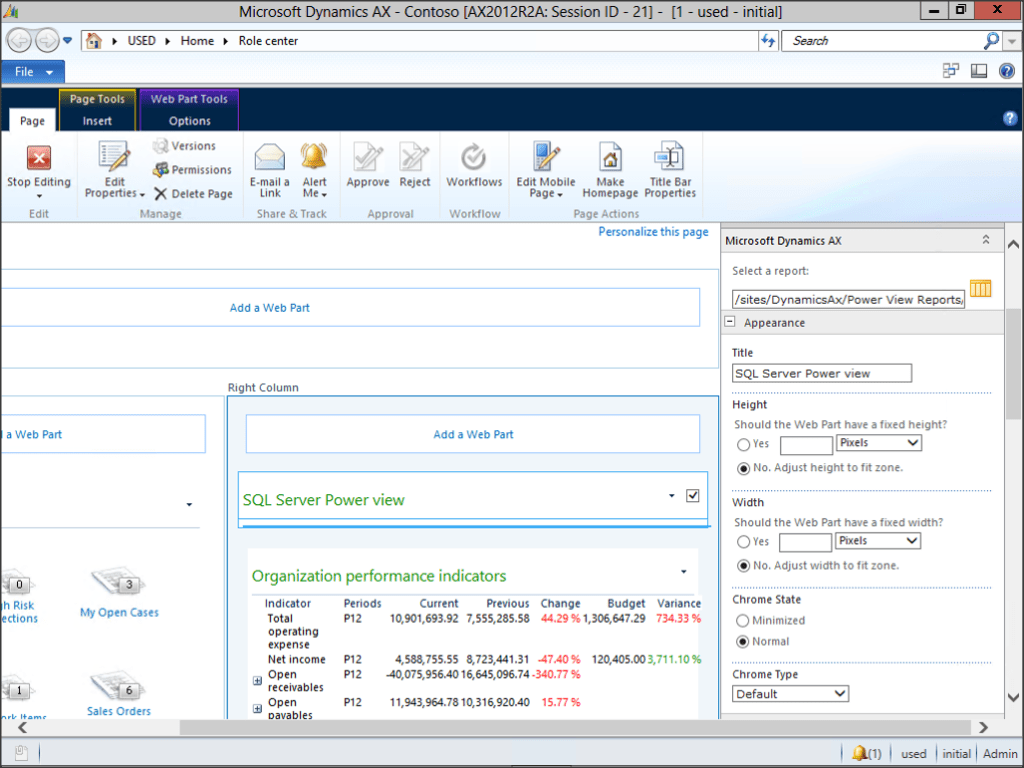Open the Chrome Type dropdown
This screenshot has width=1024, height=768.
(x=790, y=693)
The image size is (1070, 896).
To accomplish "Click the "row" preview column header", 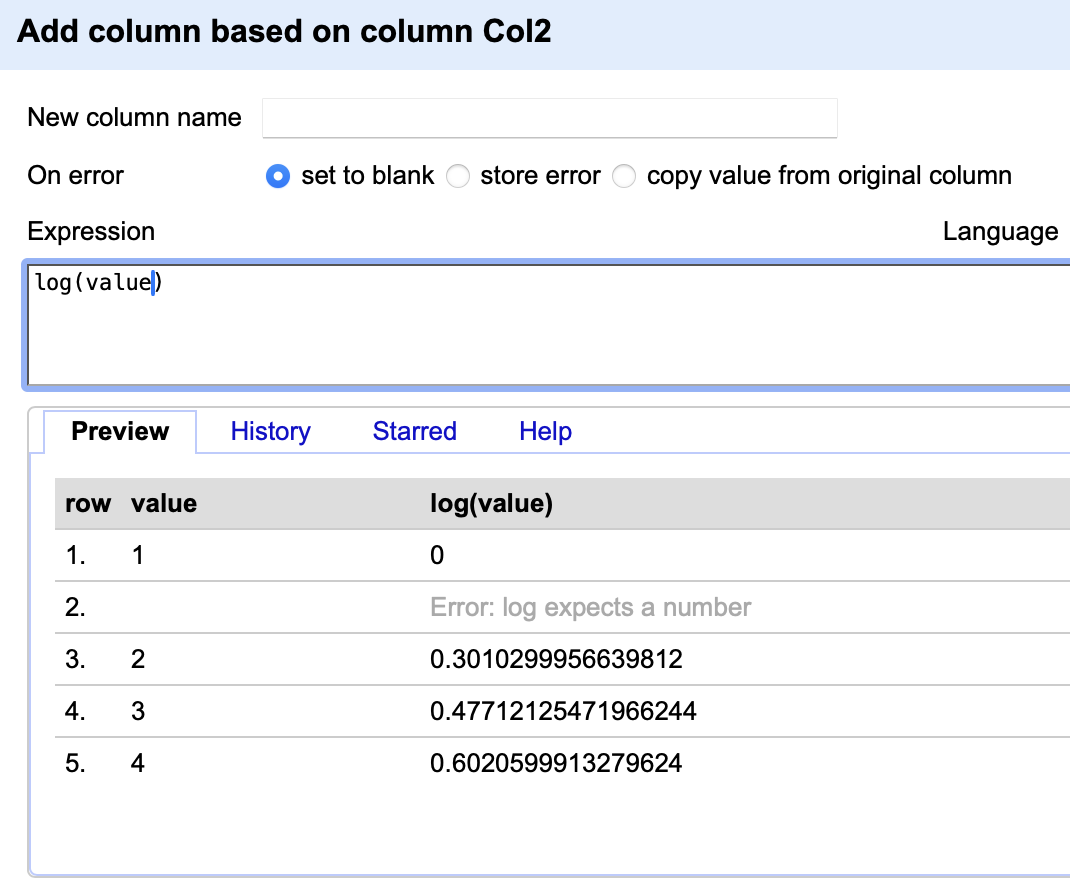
━━━
*HOW TO COMPLETE THIS TASK*. Your output must consist only of the lines from the line with "The image size is (1070, 896)." through the final line of the data, both included, reproduced exactly and free of pictures.

*COMPLETED EXERCISE*.
The image size is (1070, 896).
To accomplish "Click the "row" preview column header", 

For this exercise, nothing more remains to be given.